» **CONSEGNA**
Riscrivi il tratto di voci che va dalla riga contenente "Screen dimensions: 1280x720" fino all'ultima voce compresa, mettendo "Vimeo" al posto di "YouTube" e lasciando tutto il resto invariato.

══ MATERIALE

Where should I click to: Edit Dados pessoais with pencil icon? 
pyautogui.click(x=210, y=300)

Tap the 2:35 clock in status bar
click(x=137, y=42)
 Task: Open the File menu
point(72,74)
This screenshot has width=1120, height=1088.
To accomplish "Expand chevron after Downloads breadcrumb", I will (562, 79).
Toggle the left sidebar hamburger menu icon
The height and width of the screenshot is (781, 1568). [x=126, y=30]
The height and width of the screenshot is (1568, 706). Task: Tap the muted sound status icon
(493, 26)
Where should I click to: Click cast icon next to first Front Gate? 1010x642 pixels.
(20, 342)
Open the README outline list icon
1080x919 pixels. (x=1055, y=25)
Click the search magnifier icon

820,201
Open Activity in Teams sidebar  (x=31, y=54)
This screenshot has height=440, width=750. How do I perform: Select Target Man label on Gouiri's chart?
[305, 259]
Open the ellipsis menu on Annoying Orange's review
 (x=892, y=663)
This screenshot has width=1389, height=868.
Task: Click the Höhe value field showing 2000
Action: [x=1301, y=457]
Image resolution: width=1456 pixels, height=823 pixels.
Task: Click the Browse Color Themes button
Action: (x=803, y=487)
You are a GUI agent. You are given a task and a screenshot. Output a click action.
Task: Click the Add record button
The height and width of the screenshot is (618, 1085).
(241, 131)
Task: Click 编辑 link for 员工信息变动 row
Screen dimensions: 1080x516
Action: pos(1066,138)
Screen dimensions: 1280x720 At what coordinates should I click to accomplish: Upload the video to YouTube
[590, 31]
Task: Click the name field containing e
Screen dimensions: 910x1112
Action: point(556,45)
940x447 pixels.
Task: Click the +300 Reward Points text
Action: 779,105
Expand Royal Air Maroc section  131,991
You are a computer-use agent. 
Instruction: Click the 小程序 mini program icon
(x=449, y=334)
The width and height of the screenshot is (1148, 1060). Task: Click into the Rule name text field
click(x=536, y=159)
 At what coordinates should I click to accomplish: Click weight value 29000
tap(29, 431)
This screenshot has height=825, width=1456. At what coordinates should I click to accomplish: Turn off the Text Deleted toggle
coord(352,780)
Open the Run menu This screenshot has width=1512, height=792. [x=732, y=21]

════

» **RISULTATO COMPLETO**
Screen dimensions: 1280x720 At what coordinates should I click to accomplish: Upload the video to Vimeo
[590, 31]
Task: Click the name field containing e
Screen dimensions: 910x1112
Action: point(556,45)
940x447 pixels.
Task: Click the +300 Reward Points text
Action: 779,105
Expand Royal Air Maroc section  131,991
You are a computer-use agent. 
Instruction: Click the 小程序 mini program icon
(x=449, y=334)
The width and height of the screenshot is (1148, 1060). Task: Click into the Rule name text field
click(x=536, y=159)
 At what coordinates should I click to accomplish: Click weight value 29000
tap(29, 431)
This screenshot has height=825, width=1456. At what coordinates should I click to accomplish: Turn off the Text Deleted toggle
coord(352,780)
Open the Run menu This screenshot has width=1512, height=792. [x=732, y=21]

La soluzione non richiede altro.